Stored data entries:
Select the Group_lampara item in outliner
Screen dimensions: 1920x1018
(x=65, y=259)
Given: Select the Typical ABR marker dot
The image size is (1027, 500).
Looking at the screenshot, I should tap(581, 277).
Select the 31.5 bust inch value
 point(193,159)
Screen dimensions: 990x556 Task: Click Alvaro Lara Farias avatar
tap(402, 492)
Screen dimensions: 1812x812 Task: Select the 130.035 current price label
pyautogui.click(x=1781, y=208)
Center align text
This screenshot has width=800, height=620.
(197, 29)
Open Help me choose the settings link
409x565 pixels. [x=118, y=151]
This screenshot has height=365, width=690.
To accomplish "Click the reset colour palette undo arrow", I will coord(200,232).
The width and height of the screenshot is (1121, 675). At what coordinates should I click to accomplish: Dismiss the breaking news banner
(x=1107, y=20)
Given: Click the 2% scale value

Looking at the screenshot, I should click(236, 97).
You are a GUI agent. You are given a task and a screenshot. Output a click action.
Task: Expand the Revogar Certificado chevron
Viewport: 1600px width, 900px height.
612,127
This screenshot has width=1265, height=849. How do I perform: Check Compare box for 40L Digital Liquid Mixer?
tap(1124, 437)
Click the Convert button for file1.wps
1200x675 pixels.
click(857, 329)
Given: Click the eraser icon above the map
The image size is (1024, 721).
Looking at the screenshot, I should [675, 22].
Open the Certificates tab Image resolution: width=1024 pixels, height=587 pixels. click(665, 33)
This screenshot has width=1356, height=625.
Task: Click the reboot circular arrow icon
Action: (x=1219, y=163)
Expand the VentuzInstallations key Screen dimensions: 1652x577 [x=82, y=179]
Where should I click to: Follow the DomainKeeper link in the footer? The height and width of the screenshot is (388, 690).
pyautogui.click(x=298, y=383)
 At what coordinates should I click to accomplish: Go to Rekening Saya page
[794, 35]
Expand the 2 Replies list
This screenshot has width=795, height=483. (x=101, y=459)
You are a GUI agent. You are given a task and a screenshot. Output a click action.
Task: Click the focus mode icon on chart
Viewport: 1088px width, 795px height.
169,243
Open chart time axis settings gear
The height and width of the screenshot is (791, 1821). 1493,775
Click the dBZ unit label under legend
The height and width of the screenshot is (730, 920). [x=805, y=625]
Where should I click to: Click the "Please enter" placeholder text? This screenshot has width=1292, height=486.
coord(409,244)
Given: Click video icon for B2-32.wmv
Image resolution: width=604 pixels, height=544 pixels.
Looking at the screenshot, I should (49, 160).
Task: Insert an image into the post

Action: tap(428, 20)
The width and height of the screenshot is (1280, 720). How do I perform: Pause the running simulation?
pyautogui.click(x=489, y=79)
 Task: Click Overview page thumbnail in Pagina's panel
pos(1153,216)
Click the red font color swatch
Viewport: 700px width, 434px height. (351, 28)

## WHAT YOU HAVE TO DO
Your answer must be the line holding "Image resolution: width=604" plus every later line to the end of the records, copied exactly.

## SOLUTION FOR THIS TASK
Image resolution: width=604 pixels, height=544 pixels.
Looking at the screenshot, I should (49, 160).
Task: Insert an image into the post

Action: tap(428, 20)
The width and height of the screenshot is (1280, 720). How do I perform: Pause the running simulation?
pyautogui.click(x=489, y=79)
 Task: Click Overview page thumbnail in Pagina's panel
pos(1153,216)
Click the red font color swatch
Viewport: 700px width, 434px height. (351, 28)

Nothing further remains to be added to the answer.